За обиды платили разом и сполна.
ГЛАВА ДВАДЦАТЬ ТРЕТЬЯ
Водя необыкновенно длинным перстом по строкам библии, Никон читал книгу пророка Даниила, взглядывая на прихожан страшными пронизывающими глазами. Вдруг он закрыл книгу, застегнул на застежки и долго стоял молча, глядя поверх голов.
– Великий Навуходоносор, царь царей, был лишен Господом ума и семь лет, подобно волу, питался одною травой. По прошествии сего времени Навуходоносор вместе с рассудком возвратил прежнее благоденствие. Так наказывает Господь забывших страх. Так Господь награждает тех, к кому вернулся рассудок.
В редких церквах служили в тот день вечерню. Попрятались попы от рассерженных людей.
В церкви Новоспасского монастыря службы шли чередом, и всякий раз Никон говорил людям слово, уча страху божьему.
Государю о том доложили, и он попросил, чтоб Никон помолился за здравие царицы. Напуганная буйством толпы, беременная царица заболела. В Кремле было тихо.
Борис Иванович Морозов, окруженный дворцовой стражей, ходил на пожарище.
– Я заплачу им за каждый уголок разоренного моего гнезда, – сказал он, словно бы поклялся, и отдал приказ собрать наемных офицеров и солдат из немцев и привести в Кремль для обережения государя и государыни.
Всю ночь Алексей Михайлович молился в своей спальне с юродивым Васькой Босым. Молился и плакал. Васька Босой стоял у двери и время от времени выл, – так воют собаки, предвещая беду.
Под утро Федор Михайлович Ртищев, уговаривая государя отдохнуть, доложил, что ворота в Кремль затворены. Охрану несут стремянные стрельцы и сокольники, а скоро должны подойти немецкие офицеры.

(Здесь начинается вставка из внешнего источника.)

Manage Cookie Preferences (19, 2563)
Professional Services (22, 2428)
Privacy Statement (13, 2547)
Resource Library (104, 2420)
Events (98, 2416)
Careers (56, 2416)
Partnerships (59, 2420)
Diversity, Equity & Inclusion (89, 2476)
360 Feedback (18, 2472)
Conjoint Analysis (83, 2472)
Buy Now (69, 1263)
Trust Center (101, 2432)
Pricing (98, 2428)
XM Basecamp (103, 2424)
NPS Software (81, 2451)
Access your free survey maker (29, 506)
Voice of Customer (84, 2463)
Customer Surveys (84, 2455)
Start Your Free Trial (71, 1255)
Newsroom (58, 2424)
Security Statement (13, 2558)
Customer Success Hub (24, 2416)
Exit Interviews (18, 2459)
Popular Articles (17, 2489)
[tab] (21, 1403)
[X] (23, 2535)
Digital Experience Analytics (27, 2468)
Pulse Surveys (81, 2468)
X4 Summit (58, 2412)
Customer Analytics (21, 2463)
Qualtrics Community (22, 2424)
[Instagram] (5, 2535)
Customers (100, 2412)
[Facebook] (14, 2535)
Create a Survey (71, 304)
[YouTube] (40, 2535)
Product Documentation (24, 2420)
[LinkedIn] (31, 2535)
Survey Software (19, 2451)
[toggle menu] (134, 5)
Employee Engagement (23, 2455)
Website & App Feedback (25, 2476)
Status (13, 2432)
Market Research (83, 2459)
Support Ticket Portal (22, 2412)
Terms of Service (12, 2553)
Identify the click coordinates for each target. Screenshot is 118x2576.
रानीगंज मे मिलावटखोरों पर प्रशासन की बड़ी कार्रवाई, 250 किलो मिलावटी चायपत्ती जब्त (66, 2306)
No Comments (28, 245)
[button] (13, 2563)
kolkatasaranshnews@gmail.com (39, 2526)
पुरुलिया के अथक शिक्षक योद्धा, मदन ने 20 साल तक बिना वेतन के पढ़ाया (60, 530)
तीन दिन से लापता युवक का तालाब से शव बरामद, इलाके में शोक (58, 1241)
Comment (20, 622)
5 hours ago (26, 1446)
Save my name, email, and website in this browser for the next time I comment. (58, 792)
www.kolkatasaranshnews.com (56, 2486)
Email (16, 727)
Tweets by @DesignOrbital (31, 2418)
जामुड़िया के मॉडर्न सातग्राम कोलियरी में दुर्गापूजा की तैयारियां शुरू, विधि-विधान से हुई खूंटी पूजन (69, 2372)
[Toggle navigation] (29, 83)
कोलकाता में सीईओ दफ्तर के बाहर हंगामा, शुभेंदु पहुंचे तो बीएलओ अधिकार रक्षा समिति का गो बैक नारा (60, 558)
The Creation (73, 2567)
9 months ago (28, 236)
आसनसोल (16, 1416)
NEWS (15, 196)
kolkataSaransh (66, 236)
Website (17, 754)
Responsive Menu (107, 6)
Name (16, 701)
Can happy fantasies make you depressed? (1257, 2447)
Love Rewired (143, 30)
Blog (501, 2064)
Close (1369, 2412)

– Что мне охрана! – воскликнул Алексей Михайлович. – Я не за себя молю Господа, за мое дитя!
Когда к Спасским воротам строем подошли немецкие солдаты и офицеры, на Красной площади уже стояла толпа. Против ожидания, народ встретил наемников дружелюбно.
– Вы – честные немцы! Не делаете нам зла. И мы вас не обидим.